I got there on the first day. I sat down, cracked my knuckles, and was like, “Let’s get to it,” and nothing came out. The next day, same thing. The same thing, same thing. I spent most of my time there kind of wandering around, just finding weird rocks and then, on the last day, I drove into town and I found this little music shop that had a baritone ukulele and I was like, “This would be fun. I’ve never played ukulele before.”
I bought it and went back to the Airbnb. The sun was setting. I’d just made some dinner. I was just sitting outside playing the ukulele without really thinking and the riff of “Mending Song” came out and I felt the blood rush in, and the song started to come out and I got about 80% of it done.
This was the first time in a while that I was so excited about a song that, when I drove back to Los Angeles to start recording, I could not wait to get into my hotel room and finish writing it. This was like the night before one of our first studio sessions. I finished the song and the only thing I had with me was my phone, but I also had this battery-operated recorder.
It’s a Tascam Portastudio. It’s really tiny and it doesn’t sound that great. I had like the shittiest karaoke mic–it was my sister’s that I borrowed and so I just was like, “You know what? I’m just gonna have fun with this song.” I started playing it and I was like, “Well damn, that sounds better than I thought,” so then I doubled the take.
I did another take on top of the take and then panned it, kind of similar to what Elliot Smith would do and I was like, “Oh man, now I’m having fun. I wish I had a keyboard. Maybe there’s a keyboard/synth sound for free online.”
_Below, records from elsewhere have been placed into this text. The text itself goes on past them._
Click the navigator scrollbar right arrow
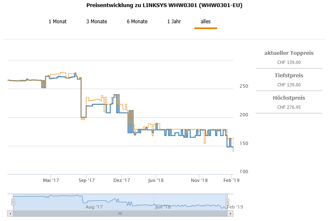 coord(230,214)
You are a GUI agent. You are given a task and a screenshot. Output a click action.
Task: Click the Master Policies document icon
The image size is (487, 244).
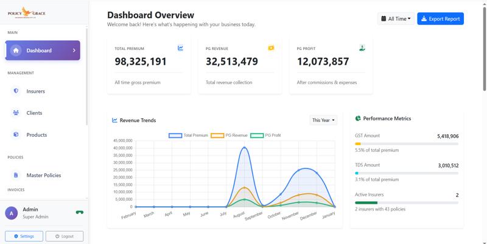click(16, 175)
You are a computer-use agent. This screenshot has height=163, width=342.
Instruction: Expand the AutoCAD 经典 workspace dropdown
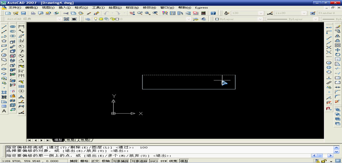[x=60, y=19]
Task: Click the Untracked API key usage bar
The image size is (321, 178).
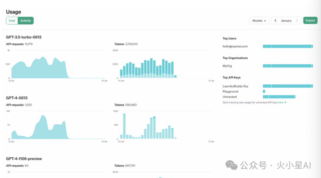Action: coord(279,97)
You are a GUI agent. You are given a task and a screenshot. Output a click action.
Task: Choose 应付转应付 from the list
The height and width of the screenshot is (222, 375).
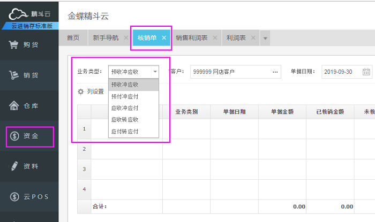[124, 131]
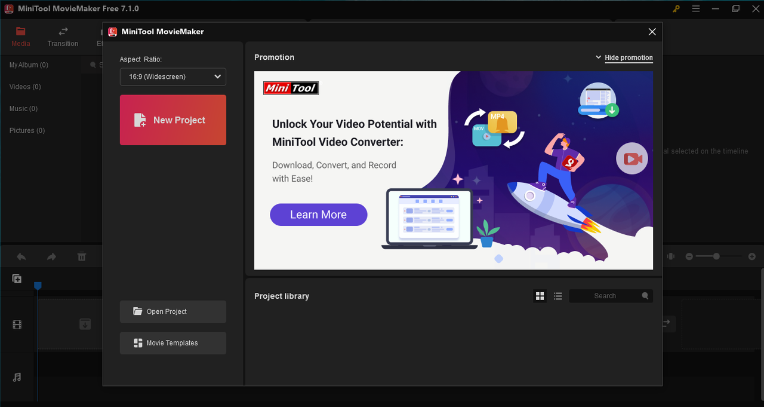Redo the last undone action
764x407 pixels.
(51, 256)
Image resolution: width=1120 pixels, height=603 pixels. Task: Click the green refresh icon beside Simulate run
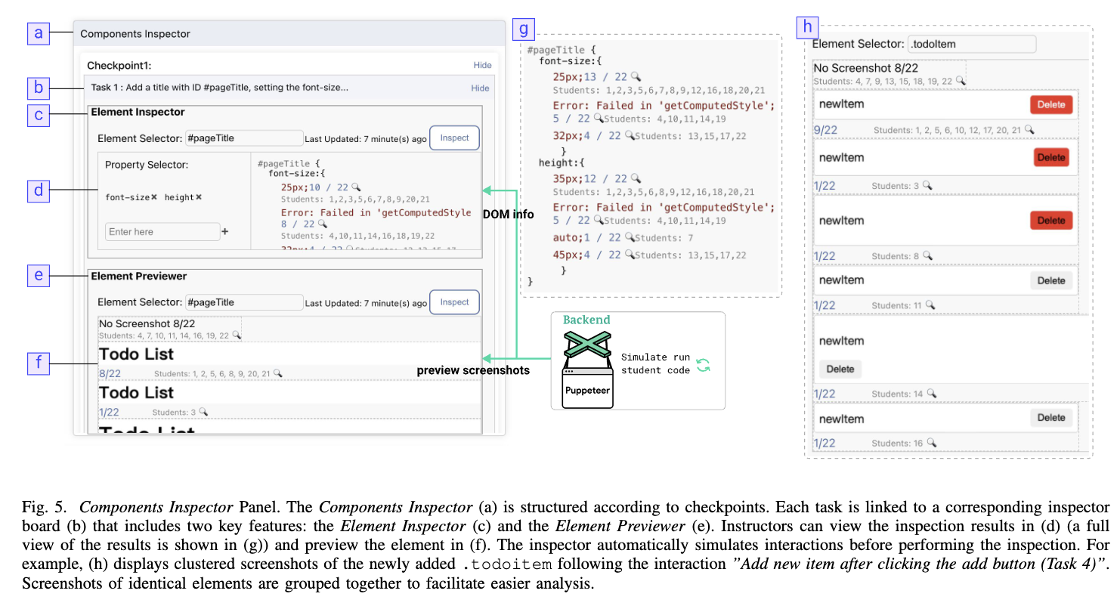point(703,364)
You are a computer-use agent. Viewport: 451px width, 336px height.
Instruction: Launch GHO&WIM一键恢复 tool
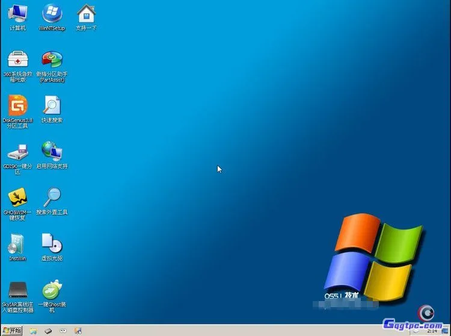pos(17,198)
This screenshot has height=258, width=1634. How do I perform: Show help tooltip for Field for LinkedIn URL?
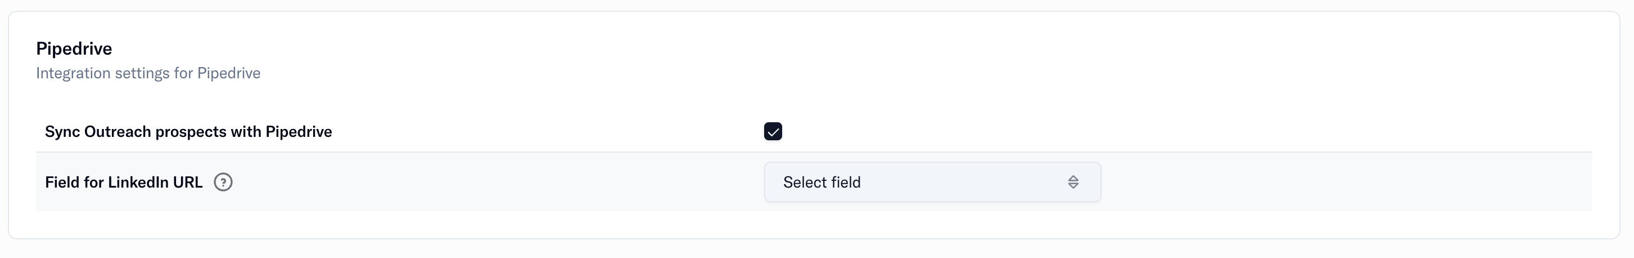pos(223,182)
I searched “free synth sound” and the first thing that came out was a YouTube video and it was called “Worship Synth,” and it had a picture of Jesus. It was a two-hour loop of one synth note. And so I pushed play, I held the shitty mic up to it and I layered it in and I was like, “Dang, that sounds like kind of bad, but spooky and has a feel to it.
Then I was like, “Oh, shit. I have no way to send this to the producer.” I didn’t have the ‘whatever’ cable that you needed. Also, this was a battery-operated recorder, so I was like, I don’t know how the fuck did you even begin with that? And so, I turned my headphones up and I pushed record on my phone and I set the phone inside the headphones and did a voice memo of it, and I brought it to the studio.
He was like, “Dude, I feel like this is the take,” and I was like, “I mean, I agree with you. There’s something really special.” It sounds like it had been buried and someone just uncovered it and it was just playing. We tried to recreate it in a high-fidelity way and it just didn’t match the feel. That was a really special story for that song. For the whole recording series, it just was, “I’ve never done something like that before.”
That is a very auspicious beginning, to be able to walk in on that first day with something that is essentially complete.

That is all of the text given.